Volar cerca de las jaulas
Divagaba en las caminatas si era posible que un ser humano razonable no se diera cuenta de que me estaba lastimando o estaba en camino a hacerlo
Literatura06/10/2020 Sharon Gorosito
POSDATA Digital Press | Argentina
Por Sharon Gorosito | Escritora
Me desperté el primero de enero con un tremendo dolor de cabeza, como si no hubiese alcanzado el sueño por 30 días. Me cambié y me puse el vestido negro otra vez, con un desgano perplejo pero igual de rutinario al resto de los días en el que hacía todo con el único fin de volver a sentirme bien.
Muy tranquila seguí con esta rutina todo el verano, me resigné y lamí la miel que se sostenía del borde de la taza, esa que uno sabe que empalaga el estómago y quema la lengua. Me mantuve así todos los días, apreciando las caras largas que regala el calor asfixiante de los 39 grados y de unos pájaros que me volaban sobre la cabeza y hablaban sobre mí.
Decían otra vez que era tiempo de que mis pies hicieran algo más que sostener mi cuerpo, que mis ojos tenían un propósito más grande que mirar otros o abrirse y cerrase por la mañana y en las noches. Por suerte, desde chica aprendí a no lastimarme, sé morder la almohada y tragarme el sollozo. Después de todo, para curtirme la piel y las cuerdas, existe la indiferencia de los otros.

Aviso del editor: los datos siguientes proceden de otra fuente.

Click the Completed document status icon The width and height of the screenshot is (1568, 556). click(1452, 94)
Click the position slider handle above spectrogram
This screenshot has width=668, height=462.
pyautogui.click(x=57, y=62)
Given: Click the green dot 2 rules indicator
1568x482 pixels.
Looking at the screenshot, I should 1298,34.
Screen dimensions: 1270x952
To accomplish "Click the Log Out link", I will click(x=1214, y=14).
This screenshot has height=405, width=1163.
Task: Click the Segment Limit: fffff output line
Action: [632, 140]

Siempre pensé que las injusticias afectivas solamente existían para mí, cada vez que conocía a un amigo o amiga y nos acercábamos, me saboteaba y me preguntaba mil veces de qué forma me lastimaría o me engañaría. Más tarde, cuando había perdido y ganado al fin, divagaba en las caminatas si era posible que un ser humano razonable no se diera cuenta de que me estaba lastimando o estaba en camino a hacerlo.
Cientos de veces imaginé que sucedería si encontraba a un solo ser tan frágil como un pichón, estaría satisfecha, como para dormir un domingo sin darme vueltas en la cama, habría encontrado un rompe cabezas por la mitad que sólo podría completarse con mis piezas.

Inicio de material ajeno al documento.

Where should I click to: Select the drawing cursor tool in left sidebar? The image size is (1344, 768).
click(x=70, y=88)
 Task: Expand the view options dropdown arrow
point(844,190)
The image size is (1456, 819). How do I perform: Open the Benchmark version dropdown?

Por suerte, nunca me animé a escribir sobre mis miedos egoístas. Si hay algo que debe permanecer conmigo es la frescura de saber que en este mundo no hay tiempo que valga para quedarse llorando.
Toda esta estupidez estaba primitiva en mi propia tabla de mandamientos. Aquella noche del año pasado, la había abandonado como un rebelde que desobedece a su moral, y una vez, una sola vez, forcé mis piezas para que encajen con las de alguien más y, sin darme cuenta, me perdí para siempre, un frágil y miedoso pichón me picó las manos y sin saber volar prefirió amoldarse a la tierra a seguir volando junto a mi jaula.
Un tiempo después, aprendió y volvió, me confesó que despedirnos formalmente dolería en vano, y despareció fugazmente. Noventa días habían sucedido, y nadie había muerto de soledad o desvelo. Por dentro y con alivio yo sabía también que estaba en lo cierto. Dolería tanto, como el hueso que yo sentí atravesado en los órganos, en el pecho, y que no me dejó dormir, porque aquella noche no pude. Yo tampoco pude.